Essa prática é extremamente utilizada nos filmes publicitários, cuja duração é pequena e em que
tudo deve ser aprovado previamente pelo cliente. Além disso, os orçamentos mais generosos da
publicidade permitem um trabalho com mais minúcias.
Alguns diretores, que se destacaram pelo rigor na construção dos planos e enquadramentos,
utilizaram-se do storyboard em sequências mais complexas. Alfred Hitchcock usou o recurso
inúmeras vezes, dada a exatidão com que eram construídos seus planos, o que possibilitou a
composição de narrativas intensas, econômicas e profudamete eficientes, alcançando seus
objetivos dramáticos.

DECUPAGEM E STORYBOARD
Luis Buñuel dizia estar convencido de que o mais importante na feitura de um filme é um bom
roteiro. Ele quase sempre precisou de um roteirista, um precioso colaborador, para esclarecer as
ideias, a história e os diálogos. Para Buñuel o roteirista devia discutir, propor, fundamentalmente
manter o interesse, o que acontece através de uma boa progressão. Segundo ele, quase tudo num
filme podia ser discutível: conteúdo, estética, estilo, moral, o único pecado mortal de um filme é
ser entediante.
Federico Fellini se aproximava de suas histórias de uma forma totalmente diversa. Para ele um
filme não podia ser descrito com palavras, pode ser “uma nebulosa vaga e indefinida”.

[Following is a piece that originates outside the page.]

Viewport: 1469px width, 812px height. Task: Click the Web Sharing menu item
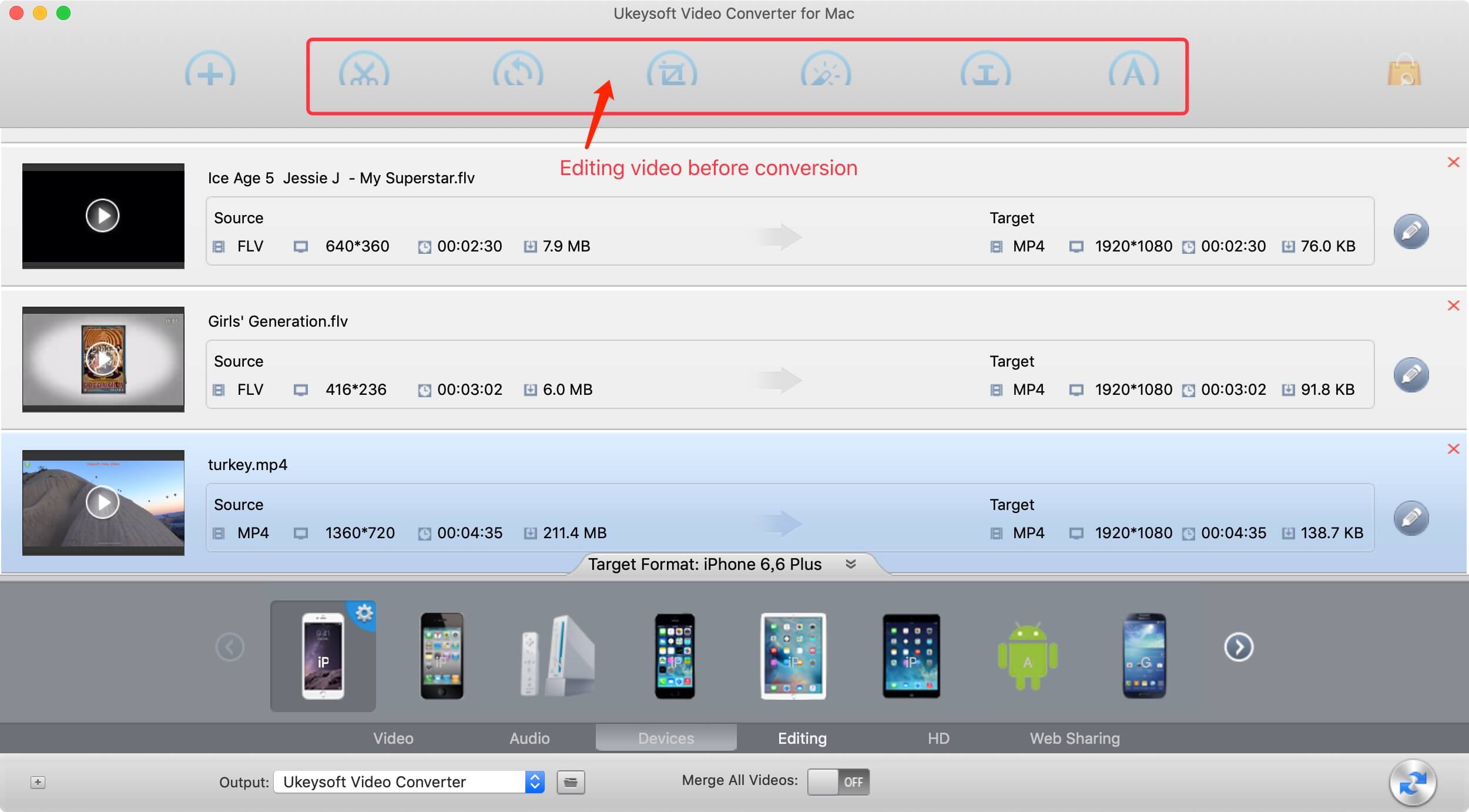click(x=1074, y=737)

Os filmes desses dois cineastas expressam exatamente suas formas de sentir e trabalhar. Para
Fellini, apesar de sedutora, a palavra atravancava a visualidade necessária a todo filme. Uma vez
concluído o roteiro, o filme é uma incógnita, estando aberto a todas as possibilidades.
Com a evolução da narrativa e das técnicas cinematográficas, as normas existentes são
constantemente contestadas, modificadas. As formas de trabalhar – sobretudo nesta fase em que
o trabalho é praticamente solitário, os custos ainda não pesam tanto e não existe uma equipe inteira
aguardando ordens – apresentam grande diversidade.